GitHub repo: https://github.com/sedelmeyer/basedata
Documentation: https://sedelmeyer.github.io/basedata
Contents
Summary¶
This is an installable Python utilities library containing the following modules:
- basedata.ops
A number of classes and functions supporting the
BaseDataOps
class.This class packages a number of methods focused on performing repeatable and predictable data transformations, built upon
numpy
,pandas
,re
, and other Python libraries.See the diagram below for a high-level summary of how this module and the
BaseDataOps
class is structured.
- basedata.inventory
(Currently under development) Class methods for generating data and file inventory lists and tables.
- basedata.log
(Not yet implemented) Class methods for enhanced logging capabilities for recording and saving plain text data transformation log files.
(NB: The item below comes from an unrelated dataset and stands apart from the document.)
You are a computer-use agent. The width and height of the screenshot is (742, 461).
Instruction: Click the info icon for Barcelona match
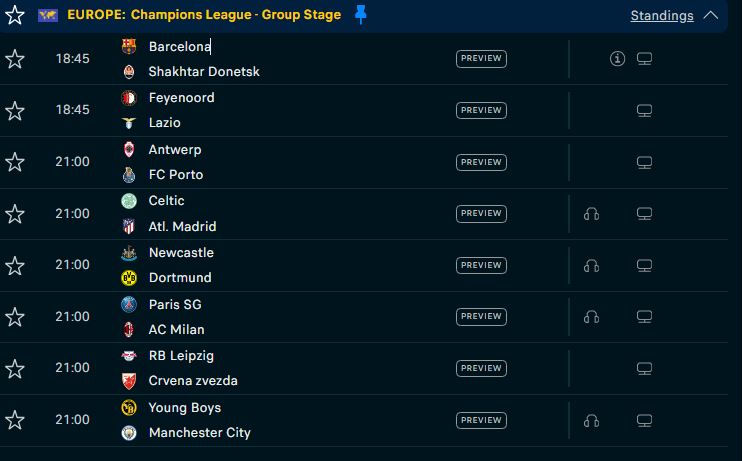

This library is written using Python 3.6 and is tested against all Python versions >=3.5.
Design¶
Figure 1: Summary diagram for the BaseDataOps class
Installation¶
If you are using Pipenv to manage your dependencies and virtual environments, you can add the following to your Pipfile packages section (you can decide whether you want the package to be editable
or not) and run pipenv update
:
...
[packages]
...
basedata = {editable = true,git = "https://github.com/sedelmeyer/basedata"}
...
If you are using pure pip for installing the library, the equivalent command to what I have shown above is:
pip install -e git+https://github.com/sedelmeyer/basedata
If you are using conda environments you can likewise invoke pip
from within your virtual environment to install directly from the GitHub repo. This can be accomplished either (a) directly from the command line after activating your environment, or (b) as a dependency specified in your conda environment.yml
file as shown below:
name: ...
channels: ...
dependencies:
- ...
- pip
- pip:
- -e git+https://github.com/sedelmeyer/basedata
- ...
Basic Usage¶
The documentation for this library is still under development. Modules, functions, and classes already contained in this library all currently have extensive docstrings describing their behavior. Those docstrings can be easily viewed within the documentation.
The use of the BaseDataOps
class, which is currently the most complete of all features contained in this library, follows this basic pattern…
# Import the BaseDataOps from the appropriate basedata module
from basedata.ops import BaseDataOps
# Invoke the BaseDataOps class by reading in a dataframe from file
Base = BaseDataOps.from_file("test_datafile.csv")
# Or, optionally, the class can be invoked by reading in a pandas.DataFrame
# object directly
Base = BaseDataOps.from_object(dataframe)
# The resulting dataframe persists in the BaseDataOps class object as self.df.
# Therefore, if you'd like to access the dataframe directly...
df_copy = Base.df
# Likewise, as transformations are performed using the BaseDataOps class
# instance, those changes are performed on the self.df object directly.
Base.drop_dupes(column=column_name, index_list=list_items, validate=True)
# The modified dataframe can also be saved to .csv directly via the BaseDataOps
# class instance.
Base.to_file("target_filename.csv")
For more detailed review of available class methods, behaviors, and associated parameters, please see the docstrings and source code located within the src/basedata directory.